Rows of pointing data
**********
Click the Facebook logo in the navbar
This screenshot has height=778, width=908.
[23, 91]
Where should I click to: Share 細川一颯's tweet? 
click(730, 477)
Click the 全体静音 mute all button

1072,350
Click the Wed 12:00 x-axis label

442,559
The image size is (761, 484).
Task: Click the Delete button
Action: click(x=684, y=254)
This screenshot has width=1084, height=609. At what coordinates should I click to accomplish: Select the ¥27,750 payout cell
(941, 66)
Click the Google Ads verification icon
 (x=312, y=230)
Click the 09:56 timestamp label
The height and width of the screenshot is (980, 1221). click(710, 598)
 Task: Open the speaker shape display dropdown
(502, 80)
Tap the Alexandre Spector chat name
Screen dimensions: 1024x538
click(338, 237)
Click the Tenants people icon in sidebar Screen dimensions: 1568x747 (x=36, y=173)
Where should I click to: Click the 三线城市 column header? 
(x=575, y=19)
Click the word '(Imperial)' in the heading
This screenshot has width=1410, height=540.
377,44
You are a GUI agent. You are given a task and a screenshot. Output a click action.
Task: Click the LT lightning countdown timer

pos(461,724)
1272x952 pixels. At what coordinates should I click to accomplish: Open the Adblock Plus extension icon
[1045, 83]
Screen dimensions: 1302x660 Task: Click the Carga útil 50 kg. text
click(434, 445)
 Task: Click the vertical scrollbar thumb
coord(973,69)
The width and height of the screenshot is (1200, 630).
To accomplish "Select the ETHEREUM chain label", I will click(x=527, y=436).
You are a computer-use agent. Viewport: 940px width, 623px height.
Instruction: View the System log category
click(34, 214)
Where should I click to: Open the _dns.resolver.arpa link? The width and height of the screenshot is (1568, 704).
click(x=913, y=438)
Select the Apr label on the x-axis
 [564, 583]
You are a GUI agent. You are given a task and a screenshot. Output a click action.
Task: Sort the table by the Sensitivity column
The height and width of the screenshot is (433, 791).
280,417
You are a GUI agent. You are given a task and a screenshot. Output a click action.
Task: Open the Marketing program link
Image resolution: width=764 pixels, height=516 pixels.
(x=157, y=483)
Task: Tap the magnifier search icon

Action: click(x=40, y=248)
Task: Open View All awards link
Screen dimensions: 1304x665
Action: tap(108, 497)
**********
Convert the lines above into a Markdown table with the columns n and Line, numbering each row and leaving out blank lines.

| n | Line |
|---|---|
| 1 | Click the Facebook logo in the navbar |
| 2 | This screenshot has height=778, width=908. |
| 3 | [23, 91] |
| 4 | Where should I click to: Share 細川一颯's tweet?  |
| 5 | click(730, 477) |
| 6 | Click the 全体静音 mute all button |
| 7 | 1072,350 |
| 8 | Click the Wed 12:00 x-axis label |
| 9 | 442,559 |
| 10 | The image size is (761, 484). |
| 11 | Task: Click the Delete button |
| 12 | Action: click(x=684, y=254) |
| 13 | This screenshot has width=1084, height=609. At what coordinates should I click to accomplish: Select the ¥27,750 payout cell |
| 14 | (941, 66) |
| 15 | Click the Google Ads verification icon |
| 16 |  (x=312, y=230) |
| 17 | Click the 09:56 timestamp label |
| 18 | The height and width of the screenshot is (980, 1221). click(710, 598) |
| 19 |  Task: Open the speaker shape display dropdown |
| 20 | (502, 80) |
| 21 | Tap the Alexandre Spector chat name |
| 22 | Screen dimensions: 1024x538 |
| 23 | click(338, 237) |
| 24 | Click the Tenants people icon in sidebar Screen dimensions: 1568x747 (x=36, y=173) |
| 25 | Where should I click to: Click the 三线城市 column header?  |
| 26 | (x=575, y=19) |
| 27 | Click the word '(Imperial)' in the heading |
| 28 | This screenshot has width=1410, height=540. |
| 29 | 377,44 |
| 30 | You are a GUI agent. You are given a task and a screenshot. Output a click action. |
| 31 | Task: Click the LT lightning countdown timer |
| 32 | pos(461,724) |
| 33 | 1272x952 pixels. At what coordinates should I click to accomplish: Open the Adblock Plus extension icon |
| 34 | [1045, 83] |
| 35 | Screen dimensions: 1302x660 Task: Click the Carga útil 50 kg. text |
| 36 | click(434, 445) |
| 37 |  Task: Click the vertical scrollbar thumb |
| 38 | coord(973,69) |
| 39 | The width and height of the screenshot is (1200, 630). |
| 40 | To accomplish "Select the ETHEREUM chain label", I will click(x=527, y=436). |
| 41 | You are a computer-use agent. Viewport: 940px width, 623px height. |
| 42 | Instruction: View the System log category |
| 43 | click(34, 214) |
| 44 | Where should I click to: Open the _dns.resolver.arpa link? The width and height of the screenshot is (1568, 704). |
| 45 | click(x=913, y=438) |
| 46 | Select the Apr label on the x-axis |
| 47 |  [564, 583] |
| 48 | You are a GUI agent. You are given a task and a screenshot. Output a click action. |
| 49 | Task: Sort the table by the Sensitivity column |
| 50 | The height and width of the screenshot is (433, 791). |
| 51 | 280,417 |
| 52 | You are a GUI agent. You are given a task and a screenshot. Output a click action. |
| 53 | Task: Open the Marketing program link |
| 54 | Image resolution: width=764 pixels, height=516 pixels. |
| 55 | (x=157, y=483) |
| 56 | Task: Tap the magnifier search icon |
| 57 | Action: click(x=40, y=248) |
| 58 | Task: Open View All awards link |
| 59 | Screen dimensions: 1304x665 |
| 60 | Action: tap(108, 497) |